I discussed Payton with Tommy Beer on the Rotoworld hoops podcast this week, and was wondering how a player who was just No. 129 in 9-category leagues last season had started to go relatively high in this year’s drafts. (For example, Elf went No. 71 overall in the 30-team (“30-Deep”) draft a bunch of the Rotoworld basketball crew plays in. And he went No. 66 overall in a draft I did with Mike Gallagher earlier this week — ahead of Kris Dunn, Goran Dragic, Jeff Teague and Trae Young, among others.)

On one level, the 10-10-10 line is some solid validation of the draft pick, but as we (over)analyze Elfrid’s first box score, the same concerns are still there: 0-for-2 from the free throw line and 0-for-2 on 3s for a player who shot just 64.9 percent on FTs and hit 0.5 3s a game last year. He certainly looked good running the show for the stretches of that game I saw, but I’m still not sure he has a clear path to standout fantasy value. 

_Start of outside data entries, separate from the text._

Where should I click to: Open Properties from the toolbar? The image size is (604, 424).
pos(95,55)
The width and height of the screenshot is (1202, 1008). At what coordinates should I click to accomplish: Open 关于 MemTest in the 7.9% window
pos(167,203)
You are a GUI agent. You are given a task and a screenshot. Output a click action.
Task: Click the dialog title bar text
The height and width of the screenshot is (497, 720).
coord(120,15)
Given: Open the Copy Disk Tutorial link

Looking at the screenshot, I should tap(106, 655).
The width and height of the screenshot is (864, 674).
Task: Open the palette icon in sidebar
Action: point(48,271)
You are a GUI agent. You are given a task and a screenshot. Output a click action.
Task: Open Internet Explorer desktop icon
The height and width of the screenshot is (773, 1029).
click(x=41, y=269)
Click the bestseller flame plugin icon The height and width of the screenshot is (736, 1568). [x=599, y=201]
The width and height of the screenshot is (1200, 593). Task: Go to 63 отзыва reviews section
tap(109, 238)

Line #4: Deandre Ayton — 18 points, 10 boards, six assists with steal and a block on Wednesday

Here’s a ridiculous exercise: On the Basketball Monster 9-category leaderboard, as of Friday morning, Ayton is the No. 9 overall player. To underline how ridiculous this is, most players have obviously only played one game, and Nik Stauskas is currently holding down the No. 10 spot.

So while it only takes one game to make a huge leap — or big fall — at this point of the season, how far do we really think Ayton is going to drop? His percentages look like they’re going to be stellar. His defensive stats were consistently there throughout the preseason, and in the opener. At this point, would you really be shocked if Ayton cracked the top 25 for the season? Top 20? I certainly wouldn’t. And I’m starting to regret not drafting him more aggressively.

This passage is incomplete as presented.